Its been an interesting discussion.
I can assure everyone here that the real motive of the aforementioned (and beaten to death) supper meeting was to fill our stomachs. Or at least that was the primary reason. And David left out my wife as one of those present. Her entire motive was a nice supper!
People opinions change when they handle a gun and can really inspect it. At that point in time I had no question about the lack of orinality of one of them. It was clearly a good refinish, and it isn't part of this discussion (but it is a part of a different, email discussion.)
Whenever you hand a gun to other people, collectors, experienced shooters, whatever, you need to be careful not to poison the discussion. Some very honest but well meaning people will tell you what they think you want to hear, or hedge if it runs counter to your beliefs. Thats why you don't tell them what you think till they've told you.
We spend way too much time and effort preaching what the factory did or didn't do. We just don't have all the answers. When you have the gun in hand, and a magnifier, and good light, you just get an opinion or idea. When you get candid opinions from others, and everyone that handles a gun agrees, its a strong trend.

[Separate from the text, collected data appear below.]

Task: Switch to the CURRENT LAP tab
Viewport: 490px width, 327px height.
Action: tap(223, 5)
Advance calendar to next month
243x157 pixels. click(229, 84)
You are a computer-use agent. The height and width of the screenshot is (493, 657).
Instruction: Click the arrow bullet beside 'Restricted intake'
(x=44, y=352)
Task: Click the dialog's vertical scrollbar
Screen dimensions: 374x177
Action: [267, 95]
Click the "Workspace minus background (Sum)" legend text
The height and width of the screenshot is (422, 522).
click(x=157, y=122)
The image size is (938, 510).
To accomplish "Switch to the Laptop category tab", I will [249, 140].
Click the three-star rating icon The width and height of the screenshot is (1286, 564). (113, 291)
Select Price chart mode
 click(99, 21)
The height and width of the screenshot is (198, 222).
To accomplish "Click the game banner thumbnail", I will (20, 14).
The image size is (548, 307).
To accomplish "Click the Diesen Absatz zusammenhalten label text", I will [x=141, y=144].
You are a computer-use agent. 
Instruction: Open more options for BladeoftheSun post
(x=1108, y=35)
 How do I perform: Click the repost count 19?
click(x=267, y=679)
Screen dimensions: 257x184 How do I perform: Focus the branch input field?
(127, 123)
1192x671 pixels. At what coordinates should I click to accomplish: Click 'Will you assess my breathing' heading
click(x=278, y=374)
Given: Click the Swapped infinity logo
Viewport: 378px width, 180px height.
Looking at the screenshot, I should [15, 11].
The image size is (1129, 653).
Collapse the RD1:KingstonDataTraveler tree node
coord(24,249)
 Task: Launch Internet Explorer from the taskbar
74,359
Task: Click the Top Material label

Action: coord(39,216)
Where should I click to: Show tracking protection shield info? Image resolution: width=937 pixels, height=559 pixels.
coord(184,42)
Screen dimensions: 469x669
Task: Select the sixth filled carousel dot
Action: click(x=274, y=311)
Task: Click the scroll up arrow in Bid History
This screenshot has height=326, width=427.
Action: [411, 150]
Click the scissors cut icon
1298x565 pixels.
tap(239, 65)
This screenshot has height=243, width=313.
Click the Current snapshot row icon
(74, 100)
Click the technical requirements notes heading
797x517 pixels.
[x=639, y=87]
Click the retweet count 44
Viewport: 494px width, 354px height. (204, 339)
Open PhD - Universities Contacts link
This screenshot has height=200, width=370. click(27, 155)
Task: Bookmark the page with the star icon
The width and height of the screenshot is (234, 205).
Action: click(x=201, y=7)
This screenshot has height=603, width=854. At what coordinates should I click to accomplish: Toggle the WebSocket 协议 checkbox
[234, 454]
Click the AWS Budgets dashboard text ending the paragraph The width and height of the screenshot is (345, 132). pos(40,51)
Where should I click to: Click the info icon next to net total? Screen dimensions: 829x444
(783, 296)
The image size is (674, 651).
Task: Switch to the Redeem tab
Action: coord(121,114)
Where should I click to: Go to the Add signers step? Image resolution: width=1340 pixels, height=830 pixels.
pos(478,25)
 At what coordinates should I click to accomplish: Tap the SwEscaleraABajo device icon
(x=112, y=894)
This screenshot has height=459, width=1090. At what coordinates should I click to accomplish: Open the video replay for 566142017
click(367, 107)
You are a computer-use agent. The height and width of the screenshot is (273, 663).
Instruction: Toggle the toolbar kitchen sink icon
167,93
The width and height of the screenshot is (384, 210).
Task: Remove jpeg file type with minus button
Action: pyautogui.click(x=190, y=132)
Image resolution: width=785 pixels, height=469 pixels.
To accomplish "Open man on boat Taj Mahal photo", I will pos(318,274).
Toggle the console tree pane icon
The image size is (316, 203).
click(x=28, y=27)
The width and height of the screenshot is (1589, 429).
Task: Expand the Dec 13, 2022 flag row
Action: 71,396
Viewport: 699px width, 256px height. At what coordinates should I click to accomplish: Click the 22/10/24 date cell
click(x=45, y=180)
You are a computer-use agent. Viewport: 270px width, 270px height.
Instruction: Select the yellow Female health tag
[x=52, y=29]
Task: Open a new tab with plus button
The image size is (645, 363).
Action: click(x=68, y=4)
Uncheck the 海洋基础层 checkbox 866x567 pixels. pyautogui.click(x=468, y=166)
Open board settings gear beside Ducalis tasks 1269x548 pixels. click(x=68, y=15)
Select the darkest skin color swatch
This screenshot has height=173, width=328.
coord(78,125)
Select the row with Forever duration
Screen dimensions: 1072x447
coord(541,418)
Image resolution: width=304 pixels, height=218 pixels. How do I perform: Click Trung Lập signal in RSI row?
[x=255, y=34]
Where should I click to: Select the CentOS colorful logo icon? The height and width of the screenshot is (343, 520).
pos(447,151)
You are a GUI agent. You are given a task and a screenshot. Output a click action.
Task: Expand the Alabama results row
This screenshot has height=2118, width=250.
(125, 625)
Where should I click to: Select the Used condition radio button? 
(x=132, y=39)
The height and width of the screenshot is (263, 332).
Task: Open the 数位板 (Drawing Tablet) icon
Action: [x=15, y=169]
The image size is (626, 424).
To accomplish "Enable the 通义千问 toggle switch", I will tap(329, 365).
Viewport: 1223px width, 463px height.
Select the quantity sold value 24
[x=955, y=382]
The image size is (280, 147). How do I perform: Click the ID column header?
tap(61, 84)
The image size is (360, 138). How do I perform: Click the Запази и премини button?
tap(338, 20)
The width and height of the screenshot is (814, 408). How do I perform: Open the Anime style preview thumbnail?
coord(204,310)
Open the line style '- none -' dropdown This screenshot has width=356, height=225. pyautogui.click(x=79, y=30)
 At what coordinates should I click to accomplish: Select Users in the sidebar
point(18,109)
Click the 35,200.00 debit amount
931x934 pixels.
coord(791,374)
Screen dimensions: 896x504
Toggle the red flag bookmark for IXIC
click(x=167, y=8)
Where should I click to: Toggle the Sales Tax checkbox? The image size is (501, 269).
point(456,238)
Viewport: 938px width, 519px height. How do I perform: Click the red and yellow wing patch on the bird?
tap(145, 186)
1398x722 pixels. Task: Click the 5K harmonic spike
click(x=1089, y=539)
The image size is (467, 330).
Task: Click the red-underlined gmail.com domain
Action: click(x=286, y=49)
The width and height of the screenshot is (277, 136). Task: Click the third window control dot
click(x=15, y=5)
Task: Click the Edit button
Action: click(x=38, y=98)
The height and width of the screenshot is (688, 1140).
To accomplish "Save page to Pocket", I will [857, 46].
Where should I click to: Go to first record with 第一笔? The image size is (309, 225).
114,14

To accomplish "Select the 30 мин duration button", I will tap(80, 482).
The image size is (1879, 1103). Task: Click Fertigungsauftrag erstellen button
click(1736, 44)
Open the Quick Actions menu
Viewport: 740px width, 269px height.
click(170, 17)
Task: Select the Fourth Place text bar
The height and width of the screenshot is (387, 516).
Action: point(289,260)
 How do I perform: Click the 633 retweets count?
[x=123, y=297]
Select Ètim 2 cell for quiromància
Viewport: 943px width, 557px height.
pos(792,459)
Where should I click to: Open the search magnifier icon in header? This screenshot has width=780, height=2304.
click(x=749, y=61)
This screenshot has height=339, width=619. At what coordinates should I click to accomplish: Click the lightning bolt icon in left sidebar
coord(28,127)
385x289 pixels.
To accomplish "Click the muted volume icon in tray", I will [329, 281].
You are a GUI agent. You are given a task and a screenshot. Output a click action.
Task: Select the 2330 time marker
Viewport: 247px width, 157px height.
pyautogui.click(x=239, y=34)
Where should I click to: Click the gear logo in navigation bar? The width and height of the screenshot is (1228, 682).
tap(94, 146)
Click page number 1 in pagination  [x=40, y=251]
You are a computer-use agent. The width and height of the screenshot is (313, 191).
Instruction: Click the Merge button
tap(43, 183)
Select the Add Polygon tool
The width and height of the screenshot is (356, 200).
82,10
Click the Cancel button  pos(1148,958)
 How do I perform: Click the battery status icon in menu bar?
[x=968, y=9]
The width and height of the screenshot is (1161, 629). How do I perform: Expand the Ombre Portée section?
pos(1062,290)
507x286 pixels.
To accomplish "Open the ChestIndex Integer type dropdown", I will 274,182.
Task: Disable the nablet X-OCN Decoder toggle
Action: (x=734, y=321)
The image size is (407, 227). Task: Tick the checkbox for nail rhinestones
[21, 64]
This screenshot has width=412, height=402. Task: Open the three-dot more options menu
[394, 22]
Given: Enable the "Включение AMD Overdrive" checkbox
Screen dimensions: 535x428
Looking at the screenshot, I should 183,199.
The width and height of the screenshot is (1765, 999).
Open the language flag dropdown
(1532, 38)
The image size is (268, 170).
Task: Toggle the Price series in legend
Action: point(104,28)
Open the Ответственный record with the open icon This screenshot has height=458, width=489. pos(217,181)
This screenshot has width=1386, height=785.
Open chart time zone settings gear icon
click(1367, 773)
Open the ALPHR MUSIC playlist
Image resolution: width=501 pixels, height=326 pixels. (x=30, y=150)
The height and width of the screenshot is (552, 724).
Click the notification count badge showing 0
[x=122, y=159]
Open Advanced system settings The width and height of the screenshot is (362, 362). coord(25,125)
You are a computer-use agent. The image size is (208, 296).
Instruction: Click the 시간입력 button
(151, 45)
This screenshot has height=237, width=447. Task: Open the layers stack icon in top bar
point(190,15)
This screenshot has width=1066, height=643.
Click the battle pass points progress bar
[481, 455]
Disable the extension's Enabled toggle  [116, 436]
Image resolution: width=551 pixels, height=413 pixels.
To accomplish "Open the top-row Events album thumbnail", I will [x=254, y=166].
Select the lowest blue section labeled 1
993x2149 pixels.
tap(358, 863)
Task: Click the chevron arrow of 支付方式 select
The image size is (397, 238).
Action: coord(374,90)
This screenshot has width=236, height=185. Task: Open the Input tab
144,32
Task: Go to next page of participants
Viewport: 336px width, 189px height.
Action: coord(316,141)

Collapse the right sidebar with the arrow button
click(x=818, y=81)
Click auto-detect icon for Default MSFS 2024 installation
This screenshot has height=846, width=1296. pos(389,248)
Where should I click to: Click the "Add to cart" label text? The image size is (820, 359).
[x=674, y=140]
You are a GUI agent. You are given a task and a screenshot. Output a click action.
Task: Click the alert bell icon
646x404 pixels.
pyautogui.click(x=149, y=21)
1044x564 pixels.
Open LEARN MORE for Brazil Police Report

I believe at the time David, Jim, Lee and I all came to the same conclusions.
The rounded and flush pin question came up here on the forum about 5 years ago, in the context of K32s. That was when I had a small accumulation of them, and I had both posibilities on several guns. That was back when I was posting photos, and there was just no question that in the early postwar years they didn't follow any rule. What suprised me a little was that early ones were both ways, as were later ones. That told me that there wasn't a preferred method, or at least to the exclusion of the other. Probably depended on who was doing the work.